The physics of the universe appear to be fine-tuned for life. Why?

The fundamental constants of nature seem perfectly tuned to allow life to exist. If they were even a little bit different, we simply wouldn’t be here. Given this grave existential fact, we are forced to ask a question: Why?

Our laws of physics contain several parameters with values that we cannot predict from theory alone. These are known as the fundamental constants. We can only go out and measure their values and then insert those values into our equations to make physics work. All told, there are about two dozen such numbers. They express such basic facts as the speed of light, the strength of the four fundamental forces, and the masses of elementary particles.

What’s especially unnerving about these numbers is how carefully crafted they appear to be. If any were different, even by a tiny amount, our universe would be radically altered. For example, stronger gravity would make stars burn out faster, preventing the rise of solar systems and life-bearing planets like Earth. If the speed of light were faster or the electron were heavier, stars wouldn’t even form in the first place. If Planck’s constant were different, the cosmos would be totally unrecognizable.

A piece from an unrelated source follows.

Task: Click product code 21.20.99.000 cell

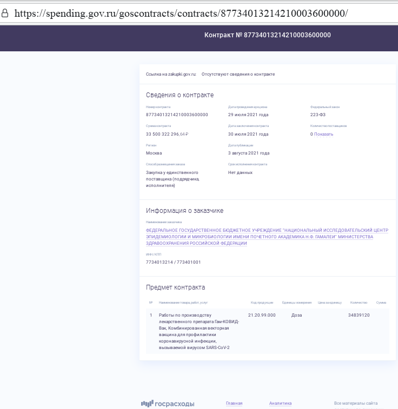Action: click(262, 315)
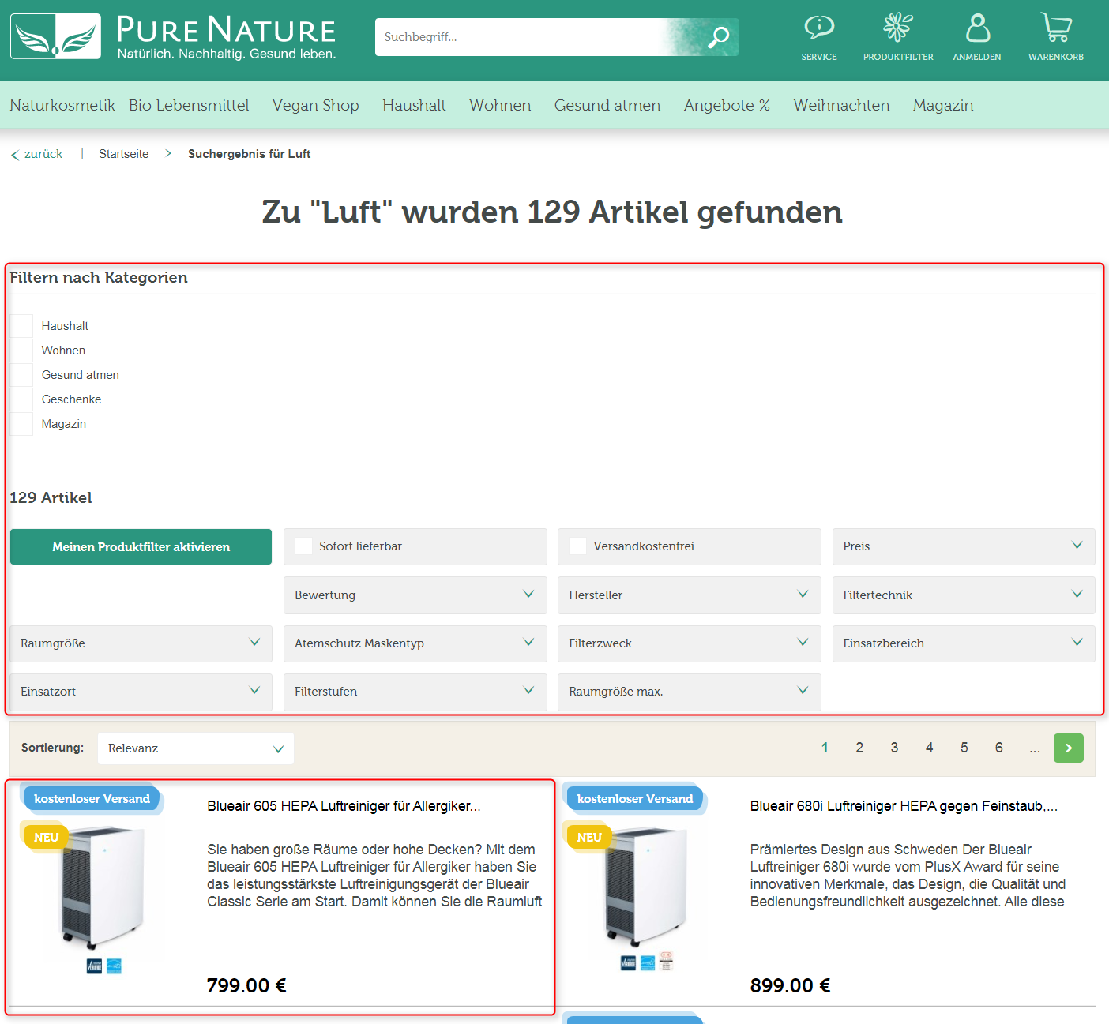1109x1024 pixels.
Task: Open the Hersteller filter dropdown
Action: pyautogui.click(x=689, y=595)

It appears that we live on the knife-edge, where only the narrowest combination of values for the fundamental constants allow life, and especially conscious life, to arise.

This is the heart of the fine-tuning argument: that the universe appears to favor the existence of life. So why are we here?

One answer is to simply end the line of thinking right there. The constants are the way they are because if they were different, we wouldn’t be here to observe it. This is called the anthropic argument: Life exists because otherwise, it would be impossible for life to exist.

Many physicists and philosophers consider this argument a little less than satisfying. While it does answer the question, we seem to have this nagging feeling that there’s more to the story.

Another possibility is that there’s more than one universe — that we live in a multiverse, with each different universe “sampling” different values of the constants. There are a few extremely hypothetical ideas in physics that can lead to the multiverse. One is through the concept of eternal inflation, where the very early universe never ended its period of rapid expansion and different portions of the overall multiverse “pinched off” to create their own bubble universes.

Another path to the multiverse comes from string theory, where extra spatial dimensions can twist up on themselves in a dizzying number of ways. Each possible arrangement would lead to new values of the physical constants, and even entirely new laws of physics. The range of possible combinations is known as the landscape, with our universe consisting of one point in that landscape.

In these multiverse-inspired ideas, there are a multitude of universes “out there” that don’t support life — but this one does, so here we are. At the end of the day, it’s still the anthropic argument, but at least it’s one that explains how different values of the constants can be realized.

But there are issues with both of these ideas. Importantly, both are hypothetical and not supported by any available evidence. We don’t know how regular inflation works and whether eternal inflation is even possible. Additionally, string theorists can’t make the connection between a particular arrangement of the extra dimensions and the physics it generates, meaning we can’t even make testable predictions.

What’s more, eternal inflation and string theory contain their own constants that are not “explored” by different iterations of the multiverse. For example, string theory assumes a certain number of extra dimensions — a number that is not predicted by the theory itself. And eternal inflation requires any number of extra, unknown parameters to make it work.

So no matter what, we can’t yet escape some form of fundamental constant, or some form of knowledge about the universe that we can’t explain from our theories themselves. I suppose we’ll just have to keep digging.